Cuál la razón, impensable hoy, a más de las campañas preventivas, como la del conductor elegido, la de la hora zanahoria, el poder llamar a una empresa que provea de conductor o que lleve a destino salvo al embriagado y evitar el uso del vehículo en dicho estado, para no reflexionar sobre el compromiso y sanción administrativa que les debe caber, entre otros, a los expendedores y, de los administradores de parqueaderos, en cuyo poder se encuentra el automotor etc.

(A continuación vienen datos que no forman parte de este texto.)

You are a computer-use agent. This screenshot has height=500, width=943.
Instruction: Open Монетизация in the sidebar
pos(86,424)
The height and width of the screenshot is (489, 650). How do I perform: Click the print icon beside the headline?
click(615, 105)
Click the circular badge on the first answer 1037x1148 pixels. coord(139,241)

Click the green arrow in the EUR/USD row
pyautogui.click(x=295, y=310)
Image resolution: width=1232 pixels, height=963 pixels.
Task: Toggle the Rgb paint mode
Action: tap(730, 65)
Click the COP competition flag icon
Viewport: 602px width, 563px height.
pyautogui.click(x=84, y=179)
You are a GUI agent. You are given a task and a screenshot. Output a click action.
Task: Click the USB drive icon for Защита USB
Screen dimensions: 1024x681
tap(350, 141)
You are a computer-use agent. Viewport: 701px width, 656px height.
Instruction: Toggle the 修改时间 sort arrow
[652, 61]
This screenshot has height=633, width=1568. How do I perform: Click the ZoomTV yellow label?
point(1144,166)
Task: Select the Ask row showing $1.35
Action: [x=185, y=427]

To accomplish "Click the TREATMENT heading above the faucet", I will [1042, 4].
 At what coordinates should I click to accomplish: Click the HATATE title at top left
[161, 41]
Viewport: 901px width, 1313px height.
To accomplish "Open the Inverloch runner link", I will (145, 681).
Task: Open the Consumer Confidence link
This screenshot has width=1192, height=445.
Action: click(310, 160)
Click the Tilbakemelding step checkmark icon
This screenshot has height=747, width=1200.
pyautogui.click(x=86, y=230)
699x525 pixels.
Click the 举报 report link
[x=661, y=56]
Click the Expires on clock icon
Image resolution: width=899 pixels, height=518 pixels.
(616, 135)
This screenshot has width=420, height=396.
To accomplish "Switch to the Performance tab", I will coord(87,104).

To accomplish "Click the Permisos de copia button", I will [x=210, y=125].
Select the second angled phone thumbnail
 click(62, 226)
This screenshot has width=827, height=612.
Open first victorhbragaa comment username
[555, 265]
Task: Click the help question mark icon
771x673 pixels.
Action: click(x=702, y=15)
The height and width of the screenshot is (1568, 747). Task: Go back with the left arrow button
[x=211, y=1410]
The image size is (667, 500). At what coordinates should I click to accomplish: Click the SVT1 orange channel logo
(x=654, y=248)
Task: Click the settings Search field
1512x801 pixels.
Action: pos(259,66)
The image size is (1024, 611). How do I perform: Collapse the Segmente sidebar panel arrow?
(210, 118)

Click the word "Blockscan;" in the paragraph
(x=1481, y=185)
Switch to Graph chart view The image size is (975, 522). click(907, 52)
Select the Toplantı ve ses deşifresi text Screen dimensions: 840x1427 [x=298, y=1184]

Y más al fondo, los fenómenos de la drogadicción, del alcohol y, de todo lo que produzca dependencia física o psíquica, que tanta literatura ha resistido, llaman a la presentación de programas preventivos, disuasivos y correctivos. Son un marco de actividad y de determinación del Estado. Miren ustedes, esos fenómenos lejos de ser una consecuencia, son un medio. Así como se puede matar accionando un revólver, es posible hacerlo mediante el consumo de tales sustancias. Al canto, también, los casos de violencia intrafamiliar y, en otros contextos de la vida ordinaria.
Así, la propuesta sería establecer una postura de Estado, un programa, una política criminal. Una política pública. Lejos pues la expresión ‘accidente de tránsito’ que ha conducido a un debate accidentado. Sí, el debate quedó, no en buscar la solución al fenómeno, sino en achacar señalamientos al fiscal o al juez del caso, cuando no a presentar efectistas posibilidades que, a la postre, nada remedian.
[1] Real Academia Española © Todos los derechos reservados. ttp://lema.rae.es/drae/?val=accidente.
[2] Corte Constitucional, sentencias C-646 de 2001, y C-873 de 2003.